**Saved entries**
------------------------------------

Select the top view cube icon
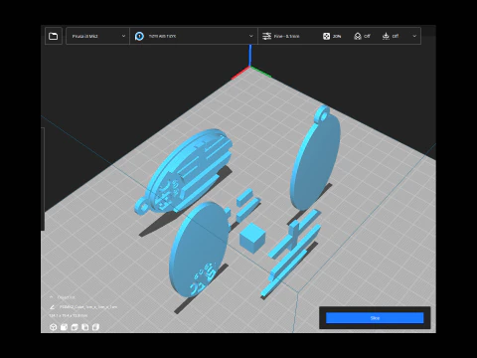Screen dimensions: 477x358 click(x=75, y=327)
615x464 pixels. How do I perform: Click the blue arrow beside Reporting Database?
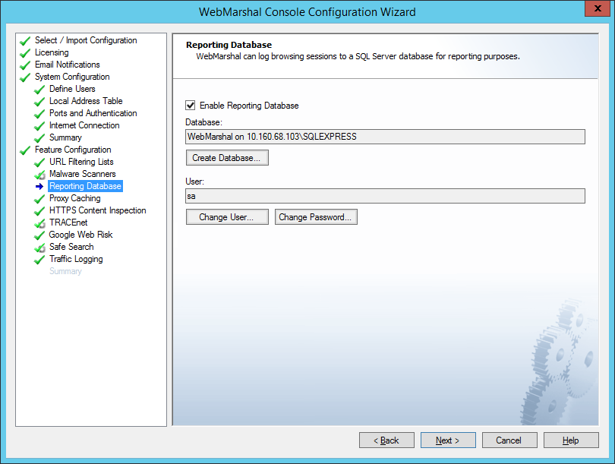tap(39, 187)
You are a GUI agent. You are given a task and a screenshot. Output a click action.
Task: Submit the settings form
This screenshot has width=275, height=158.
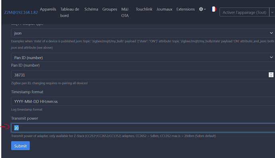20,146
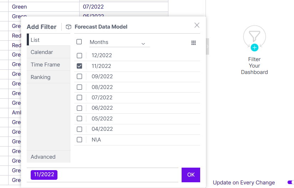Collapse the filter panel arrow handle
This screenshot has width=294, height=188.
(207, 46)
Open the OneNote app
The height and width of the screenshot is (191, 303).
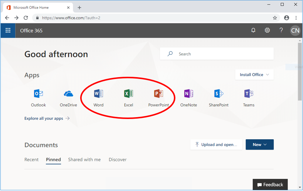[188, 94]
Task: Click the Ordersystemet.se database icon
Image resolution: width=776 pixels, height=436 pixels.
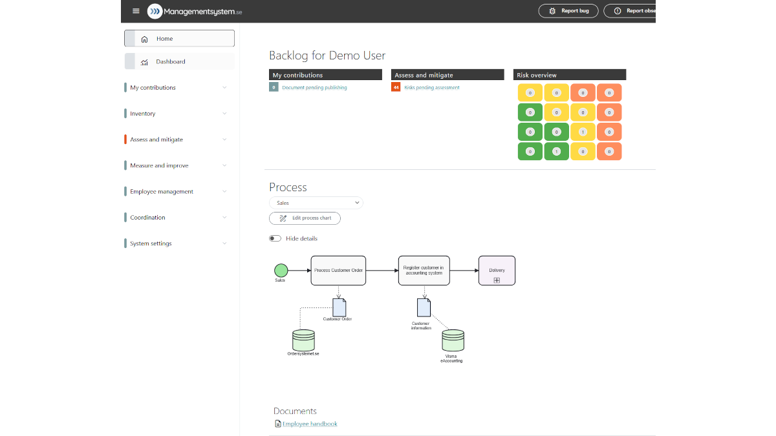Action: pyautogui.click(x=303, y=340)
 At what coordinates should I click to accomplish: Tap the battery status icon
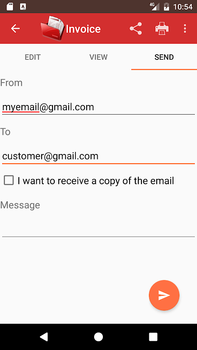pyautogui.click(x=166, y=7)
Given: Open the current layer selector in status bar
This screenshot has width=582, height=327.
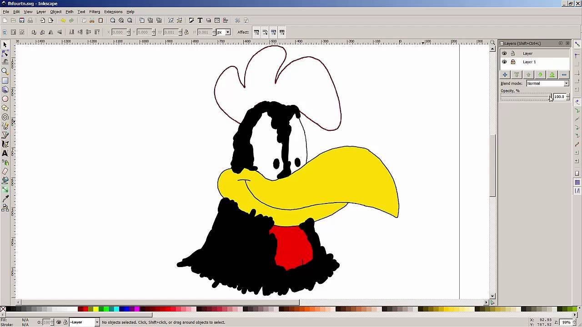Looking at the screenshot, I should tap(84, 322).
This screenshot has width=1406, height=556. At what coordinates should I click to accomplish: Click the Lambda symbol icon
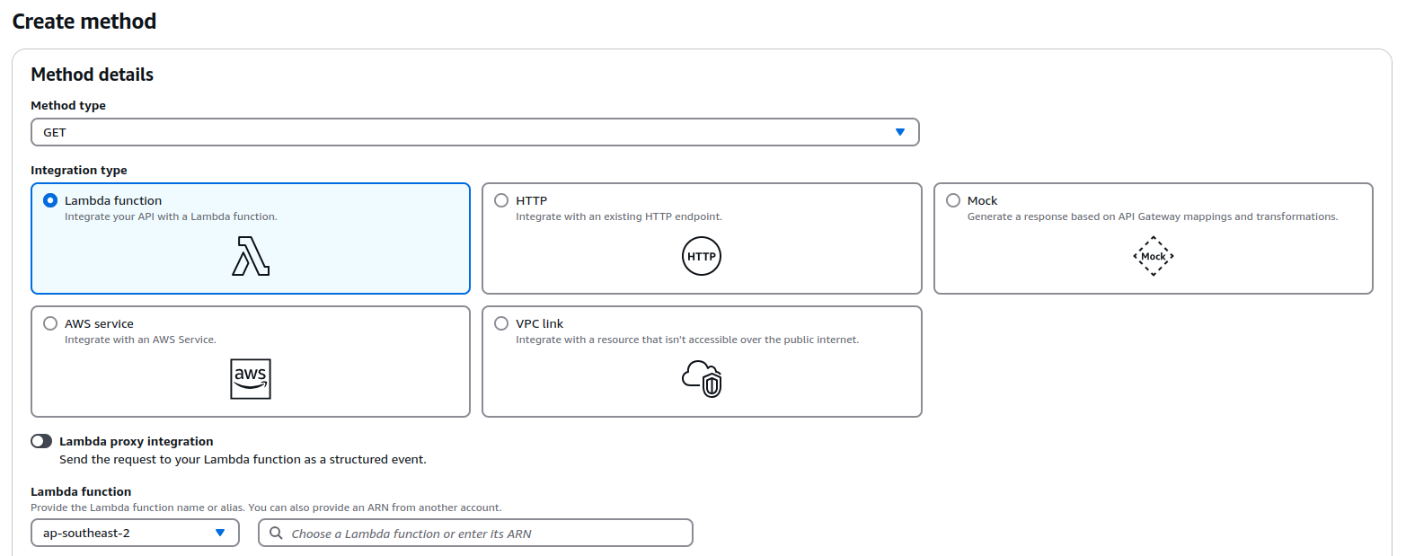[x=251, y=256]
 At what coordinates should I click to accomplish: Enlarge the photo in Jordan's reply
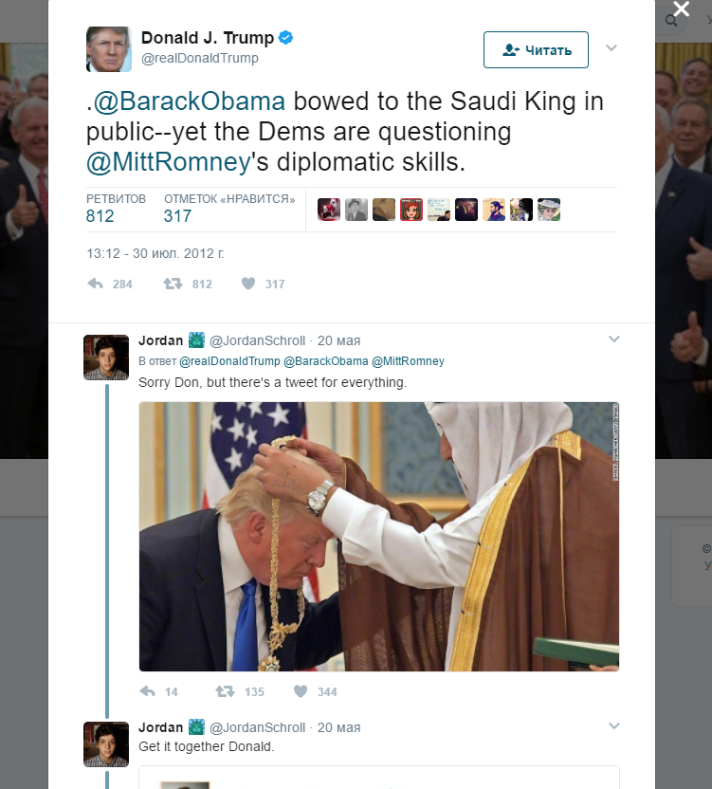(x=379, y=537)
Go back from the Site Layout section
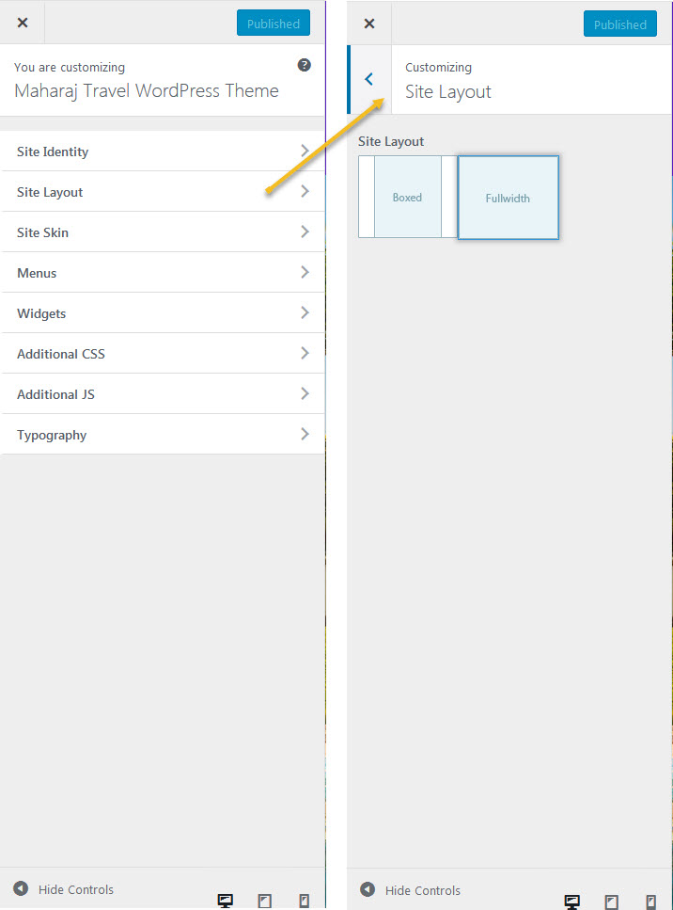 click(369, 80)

------------------------------------

**ASSIGNED TASK**
Go through the entries and return each line where the word "Open" appears.

**WRITTEN REPLY**
Open the OneNote app
Given: Open the current layer selector in status bar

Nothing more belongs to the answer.